* Source document:
_ _ _ _ _ _ _

Exhibit 99.1
HOMOLOGY MEDICINES, INC.
UNAUDITED CONDENSED CONSOLIDATED PRO FORMA FINANCIAL INFORMATION
On March 10, 2022, Homology Medicines, Inc. (“Homology” or the “Company”) closed the previously announced transaction (the “Transaction”) with Oxford Biomedica Solutions LLC (f/k/a Roadrunner Solutions LLC) (“Newco”), Oxford Biomedica (US), Inc. (“OXB”) and Oxford Biomedica plc (“OXB Parent” and, collectively with OXB, “Oxford”), pursuant to the Equity Securities Purchase Agreement, dated as of January 28, 2022, by and among Homology, Newco and Oxford, whereby, among other things, Homology and Oxford agreed to collaborate to operate Newco, which will provide adeno-associated virus (“AAV”) vector process development and manufacturing to pharmaceutical and biotechnology companies.
Immediately prior to the closing of the Transaction (the “Closing”), Homology and Newco entered into a Contribution Agreement (as previously disclosed in the Company’s Current Report on Form 8-K filed with the Securities and Exchange Commission (“SEC”) on February 3, 2022), pursuant to which Homology assigned and transferred to Newco all of Homology’s assets that are primarily used in the manufacturing of AAV vectors for use in gene therapy or gene editing products (comprising, among other things, intellectual property, tangible property and equipment and employees), but excluding certain assets related to manufacturing or testing of Homology’s proprietary AAV vectors (collectively, the “Transferred Assets”), in exchange for 175,000 common equity units in Newco (“Units”), and Newco assumed from Homology, and agreed to pay, perform and discharge when due, all of Homology’s duties, obligations, liabilities, interests and commitments of any kind under, arising out of or relating to the Transferred Assets.

_ _ _ _ _ _ _

* Material provided:
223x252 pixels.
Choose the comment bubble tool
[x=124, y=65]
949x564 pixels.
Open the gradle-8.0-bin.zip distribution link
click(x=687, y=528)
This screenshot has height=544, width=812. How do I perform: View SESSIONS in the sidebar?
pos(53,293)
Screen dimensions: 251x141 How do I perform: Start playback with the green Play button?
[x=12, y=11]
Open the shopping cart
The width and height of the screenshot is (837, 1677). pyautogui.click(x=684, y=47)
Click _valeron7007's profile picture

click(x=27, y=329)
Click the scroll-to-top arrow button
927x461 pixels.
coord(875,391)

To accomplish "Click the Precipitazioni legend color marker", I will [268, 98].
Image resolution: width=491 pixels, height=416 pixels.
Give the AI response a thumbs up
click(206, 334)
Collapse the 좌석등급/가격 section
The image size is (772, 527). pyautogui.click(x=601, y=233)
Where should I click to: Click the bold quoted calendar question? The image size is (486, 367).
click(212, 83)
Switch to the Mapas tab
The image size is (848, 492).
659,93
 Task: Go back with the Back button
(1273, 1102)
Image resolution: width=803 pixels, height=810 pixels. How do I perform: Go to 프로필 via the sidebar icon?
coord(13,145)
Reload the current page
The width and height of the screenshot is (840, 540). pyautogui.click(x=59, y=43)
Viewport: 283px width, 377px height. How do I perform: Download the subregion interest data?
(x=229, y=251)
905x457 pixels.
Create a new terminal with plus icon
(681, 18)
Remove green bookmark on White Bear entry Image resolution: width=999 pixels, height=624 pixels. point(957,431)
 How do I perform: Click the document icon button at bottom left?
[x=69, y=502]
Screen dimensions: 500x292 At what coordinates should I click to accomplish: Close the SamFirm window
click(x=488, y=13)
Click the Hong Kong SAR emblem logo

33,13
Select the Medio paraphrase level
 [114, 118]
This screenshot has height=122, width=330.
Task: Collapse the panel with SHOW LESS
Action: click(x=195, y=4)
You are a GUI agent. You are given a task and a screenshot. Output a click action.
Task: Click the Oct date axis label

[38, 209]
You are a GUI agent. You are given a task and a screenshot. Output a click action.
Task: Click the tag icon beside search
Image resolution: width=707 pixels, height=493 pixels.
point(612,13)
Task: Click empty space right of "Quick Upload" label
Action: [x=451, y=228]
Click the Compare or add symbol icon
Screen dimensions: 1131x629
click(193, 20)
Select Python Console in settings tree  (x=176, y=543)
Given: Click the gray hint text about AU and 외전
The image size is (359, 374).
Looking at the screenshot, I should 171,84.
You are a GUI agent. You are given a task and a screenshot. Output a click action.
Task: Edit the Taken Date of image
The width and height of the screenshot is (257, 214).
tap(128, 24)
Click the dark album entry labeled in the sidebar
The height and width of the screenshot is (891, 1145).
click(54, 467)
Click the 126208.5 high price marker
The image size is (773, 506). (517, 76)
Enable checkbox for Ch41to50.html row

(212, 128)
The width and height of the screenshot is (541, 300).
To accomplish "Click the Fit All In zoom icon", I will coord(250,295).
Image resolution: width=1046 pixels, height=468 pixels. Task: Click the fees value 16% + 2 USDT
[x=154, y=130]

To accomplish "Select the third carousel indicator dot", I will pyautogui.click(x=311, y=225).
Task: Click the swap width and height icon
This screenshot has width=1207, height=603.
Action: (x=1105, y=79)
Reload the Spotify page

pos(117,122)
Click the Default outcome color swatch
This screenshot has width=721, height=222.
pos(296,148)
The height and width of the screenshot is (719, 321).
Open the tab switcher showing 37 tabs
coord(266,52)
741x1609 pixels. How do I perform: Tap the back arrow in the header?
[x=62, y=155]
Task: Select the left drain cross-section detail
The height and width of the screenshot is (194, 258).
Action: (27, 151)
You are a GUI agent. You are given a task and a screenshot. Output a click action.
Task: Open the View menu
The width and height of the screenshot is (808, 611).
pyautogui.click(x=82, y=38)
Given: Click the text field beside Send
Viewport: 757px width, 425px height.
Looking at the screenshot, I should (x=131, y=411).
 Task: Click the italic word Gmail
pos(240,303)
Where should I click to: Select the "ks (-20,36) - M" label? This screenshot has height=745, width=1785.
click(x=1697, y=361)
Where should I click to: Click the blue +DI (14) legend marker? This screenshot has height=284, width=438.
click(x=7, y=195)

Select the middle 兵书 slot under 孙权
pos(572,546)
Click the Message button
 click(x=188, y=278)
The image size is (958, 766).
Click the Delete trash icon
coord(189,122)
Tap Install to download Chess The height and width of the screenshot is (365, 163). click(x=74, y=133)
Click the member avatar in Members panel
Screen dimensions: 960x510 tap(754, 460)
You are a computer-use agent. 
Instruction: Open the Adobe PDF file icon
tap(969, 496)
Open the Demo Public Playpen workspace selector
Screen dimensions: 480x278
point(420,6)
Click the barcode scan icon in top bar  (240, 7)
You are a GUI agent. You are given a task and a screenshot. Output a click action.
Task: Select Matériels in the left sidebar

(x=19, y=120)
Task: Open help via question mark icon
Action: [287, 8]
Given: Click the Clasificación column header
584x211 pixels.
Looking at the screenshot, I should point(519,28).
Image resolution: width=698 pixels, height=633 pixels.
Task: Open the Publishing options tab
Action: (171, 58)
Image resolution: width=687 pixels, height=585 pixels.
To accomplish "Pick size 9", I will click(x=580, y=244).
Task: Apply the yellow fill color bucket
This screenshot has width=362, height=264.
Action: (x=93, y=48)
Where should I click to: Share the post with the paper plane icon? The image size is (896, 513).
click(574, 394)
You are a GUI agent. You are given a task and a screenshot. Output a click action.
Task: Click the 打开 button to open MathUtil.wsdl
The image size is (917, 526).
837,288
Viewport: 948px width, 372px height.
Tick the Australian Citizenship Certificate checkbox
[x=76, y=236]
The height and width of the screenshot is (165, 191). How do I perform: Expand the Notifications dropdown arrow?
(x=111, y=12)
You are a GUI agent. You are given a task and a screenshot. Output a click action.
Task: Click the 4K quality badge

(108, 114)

_ _ _ _ _ _ _

* Your task: Reproduce, word for word, the stretch of the Homology Medicines exhibit from "UNAUDITED CONDENSED CONSOLIDATED" through "and biotechnology companies.". The records are separate material, apart from the Homology Medicines exhibit.

* Result:
UNAUDITED CONDENSED CONSOLIDATED PRO FORMA FINANCIAL INFORMATION
On March 10, 2022, Homology Medicines, Inc. (“Homology” or the “Company”) closed the previously announced transaction (the “Transaction”) with Oxford Biomedica Solutions LLC (f/k/a Roadrunner Solutions LLC) (“Newco”), Oxford Biomedica (US), Inc. (“OXB”) and Oxford Biomedica plc (“OXB Parent” and, collectively with OXB, “Oxford”), pursuant to the Equity Securities Purchase Agreement, dated as of January 28, 2022, by and among Homology, Newco and Oxford, whereby, among other things, Homology and Oxford agreed to collaborate to operate Newco, which will provide adeno-associated virus (“AAV”) vector process development and manufacturing to pharmaceutical and biotechnology companies.